Rewrite everything from the line containing "Task: Choose the Bridged config type" down to the line containing "Viewport: 1213px width, 683px", swapping "GUI agent" for "desktop agent" and leaving all else untouched.

## START Recorded information

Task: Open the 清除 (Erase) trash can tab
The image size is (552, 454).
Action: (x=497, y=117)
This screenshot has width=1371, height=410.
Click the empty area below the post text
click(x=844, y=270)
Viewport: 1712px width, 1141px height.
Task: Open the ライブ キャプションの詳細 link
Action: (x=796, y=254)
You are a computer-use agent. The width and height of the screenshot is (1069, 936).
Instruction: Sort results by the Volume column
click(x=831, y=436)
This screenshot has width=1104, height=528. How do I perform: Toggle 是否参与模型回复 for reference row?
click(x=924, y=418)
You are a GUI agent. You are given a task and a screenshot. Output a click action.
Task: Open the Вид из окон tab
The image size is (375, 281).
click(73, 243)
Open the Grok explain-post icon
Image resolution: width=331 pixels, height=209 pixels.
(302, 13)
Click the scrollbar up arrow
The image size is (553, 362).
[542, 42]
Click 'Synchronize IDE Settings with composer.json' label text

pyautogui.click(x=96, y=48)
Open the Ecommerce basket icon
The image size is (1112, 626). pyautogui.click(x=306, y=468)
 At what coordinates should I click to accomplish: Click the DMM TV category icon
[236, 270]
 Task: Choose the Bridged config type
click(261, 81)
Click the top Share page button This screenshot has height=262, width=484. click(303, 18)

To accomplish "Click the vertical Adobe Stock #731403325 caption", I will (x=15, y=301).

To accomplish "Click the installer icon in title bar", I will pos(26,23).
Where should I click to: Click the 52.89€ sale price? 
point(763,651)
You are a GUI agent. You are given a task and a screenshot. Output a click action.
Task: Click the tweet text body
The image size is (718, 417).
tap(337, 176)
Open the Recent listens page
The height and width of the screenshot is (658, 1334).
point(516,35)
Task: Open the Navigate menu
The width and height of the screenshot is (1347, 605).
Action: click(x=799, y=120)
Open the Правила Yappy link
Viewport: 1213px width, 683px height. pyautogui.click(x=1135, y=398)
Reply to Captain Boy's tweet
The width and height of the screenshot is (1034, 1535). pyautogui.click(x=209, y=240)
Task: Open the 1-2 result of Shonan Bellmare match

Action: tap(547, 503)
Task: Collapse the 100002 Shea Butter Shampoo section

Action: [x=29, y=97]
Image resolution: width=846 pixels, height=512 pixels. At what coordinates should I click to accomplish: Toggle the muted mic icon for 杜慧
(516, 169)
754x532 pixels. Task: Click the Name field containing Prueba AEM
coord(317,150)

## END Recorded information

# Answer to this problem:
 Task: Choose the Bridged config type
click(261, 81)
Click the top Share page button This screenshot has height=262, width=484. click(303, 18)

To accomplish "Click the vertical Adobe Stock #731403325 caption", I will (x=15, y=301).

To accomplish "Click the installer icon in title bar", I will pos(26,23).
Where should I click to: Click the 52.89€ sale price? 
point(763,651)
You are a desktop agent. You are given a task and a screenshot. Output a click action.
Task: Click the tweet text body
The image size is (718, 417).
tap(337, 176)
Open the Recent listens page
The height and width of the screenshot is (658, 1334).
point(516,35)
Task: Open the Navigate menu
The width and height of the screenshot is (1347, 605).
Action: click(x=799, y=120)
Open the Правила Yappy link
Viewport: 1213px width, 683px height. pyautogui.click(x=1135, y=398)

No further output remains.